Saqué a Hortensia del almacén donde había dormido, me tomé el desayuno habitual y recargué ambos bidones.
A un kilómetro o menos del punto de salida adelante al grupo. Andaban agrupados y charlando. Estoy seguro que pasarán unos buenos días pero que no llegarán excesivamente lejos. Que les quiten lo bailado.
La salida de Ponferrada, como en muchos pueblos y ciudades, por un polígono industrial y todas las rotondas del mundo. Que manía.
La N-VI en ese tramo tiene un buen arcén y no he tenido problema alguno para circular. Sinceramente lo que veía no me llamaba para parar y hacer fotos por lo que de ese primer tramo no tengo información gráfica.
Casi sin darme cuenta he llegado hasta Villafranca del Bierzo.

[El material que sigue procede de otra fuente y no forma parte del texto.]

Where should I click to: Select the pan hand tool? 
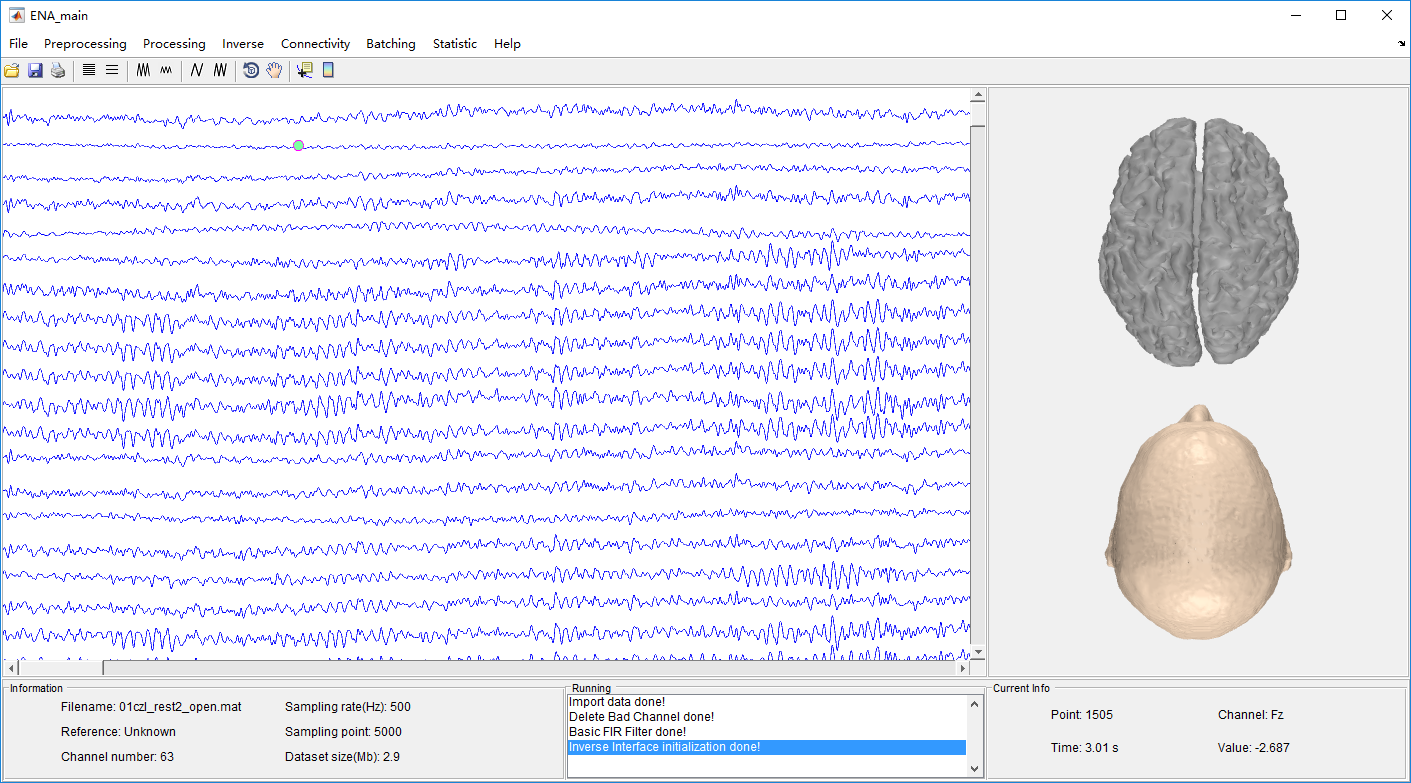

He pasado por varios pueblos pero no he parado con lo cuál una hora después de salir de Ponferrada estaba ya en Villafranca. Según mis datos en ese punto empezaba la subida al puerto que tanto miedo me daba: O CEBREiro. Aunque no entré en el pueblo si hice una parada y ví dos furgonetas de las que trasladan las mochilas y el equipaje de los peregrinos.
Tuve la tentación de “pecar”, pero Santiago y los que llevaban las furgonetas me lo impidieron. Les pregunté que hasta donde iban y me dijeron que hasta O CEBREiro de momento. Entonces les sugerí que no solo llevaran mochilas y equipaje. Que me llevaran a mí y a Hortensia y así me ahorraba la subida temida. Por su normativa de funcionamiento se negaron y así me evitaron “pecar”. Estoy seguro que les inspiró el Santo para que yo me “jodiera” pedaleando.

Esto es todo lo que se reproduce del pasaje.